If I’m the buyer, I want to buy at the lowest price while you as the seller want to sell at the highest price.

The same applies in forex trading.

As a forex trader, we’re engaging in a transaction of currencies. Well, it’s not really currencies but just a piece of contract in digital form. 

But you get the point.

When you’re going long on the EUR/USD, you want to be buying it at the lowest point possible, right? On the other hand, if I’m having an opposite bias to yours, I want to be shorting the EUR/USD at the highest point possible.

This is what happens in a typical economic transaction. Everyone’s trying to protect his own interest.

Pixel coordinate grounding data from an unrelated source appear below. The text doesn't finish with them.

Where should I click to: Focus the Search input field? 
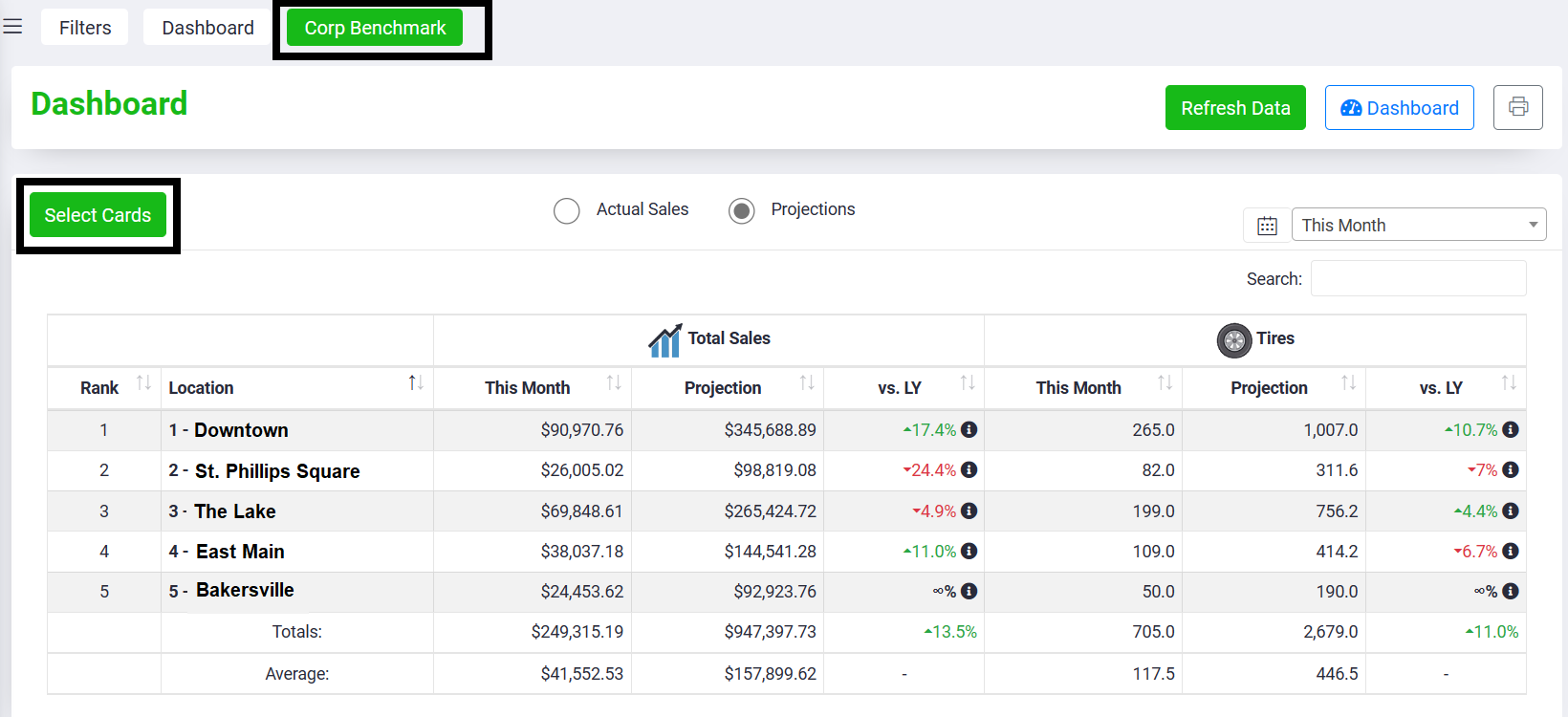1419,278
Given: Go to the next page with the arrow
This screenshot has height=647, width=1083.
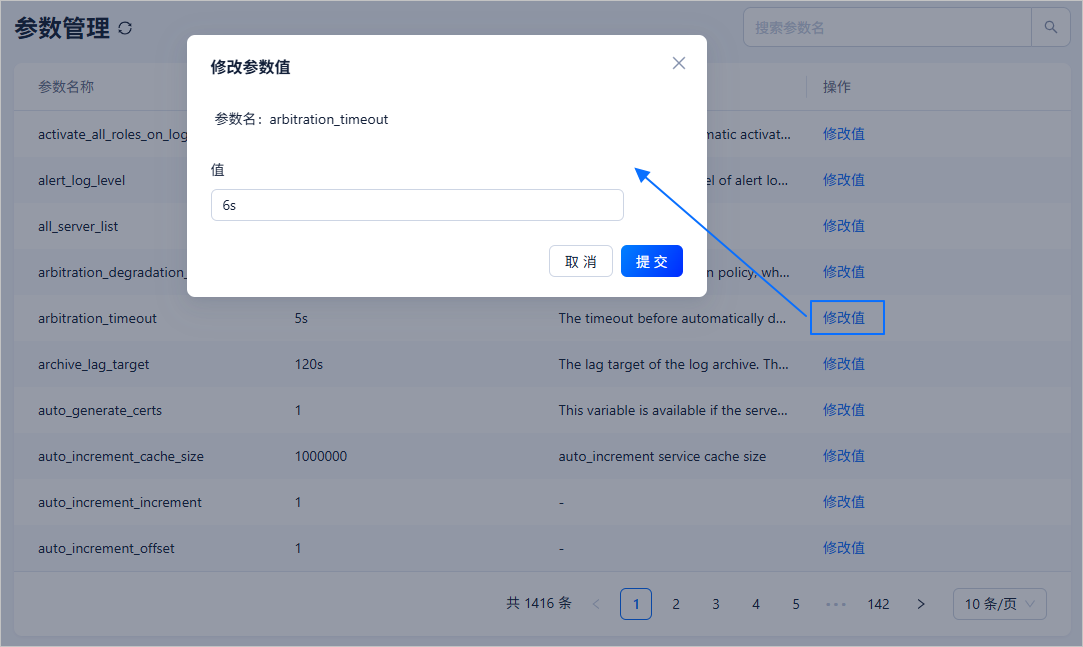Looking at the screenshot, I should click(920, 604).
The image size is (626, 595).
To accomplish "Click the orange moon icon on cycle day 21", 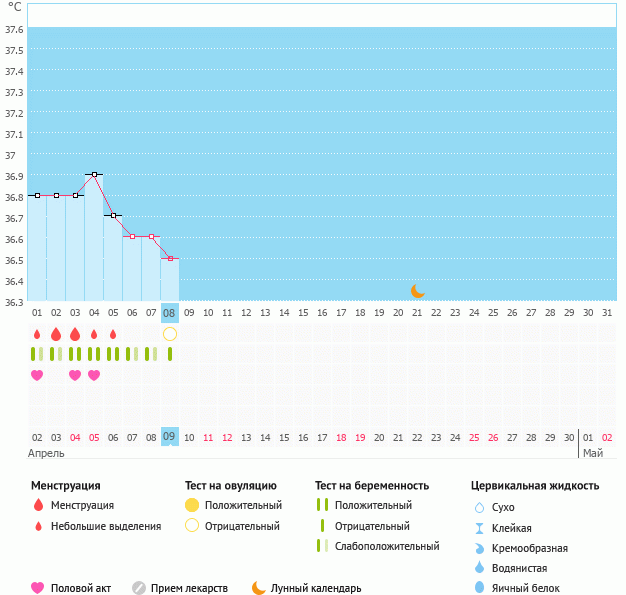I will point(418,291).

That’s why you must know “pullback” as a forex trader in order to be able to get the best deal from the markets. Otherwise, you’re going to be ripped off.

What is a pullback, you ask?

 

Simple. A pullback is a short-term move in the opposite direction of the longer-term trend.

And what has this to do with getting the best deal in forex trading?

Let’s assume the GBP/USD is in a super strong uptrend currently, and you’re looking to join the trend to get a piece of the pie. 

Do you simply jump straight in? No, you don’t. You want to wait for a pullback, which is a temporary dip in the trend, before you smash the buy button. 

That way, you’re buying at a relatively favorable price.

Similarly, when you’re looking to short the USD/JPY that is already trending down, entering at a pullback which is the temporary rise in the trend is certainly more advantageous.

You see that? 

A pullback offers us an opportunity to enter the market at a better price, if not the best price. 

After all, the goal of a forex trader is to manage risk as well as possible while obtaining the best entry price for each trade to maximize the risk-reward. Would you agree?

Let’s talk about some of the pros of trading a pullback.

Aside from entering the trade at a possibly best price (which most amateur forex traders don’t care about), what other benefits do you get? 

Improved risk-reward 

When you enter a trade at pullback, it has more room to run in your direction. You’re going to get a better potential reward when the distance between your entry and profit target increases.

Too abstract? Let me illustrate with numbers.

We have two forex traders here —Alex and Bobby. Both of them are looking to short the USD/JPY because of the political uncertainty in the country.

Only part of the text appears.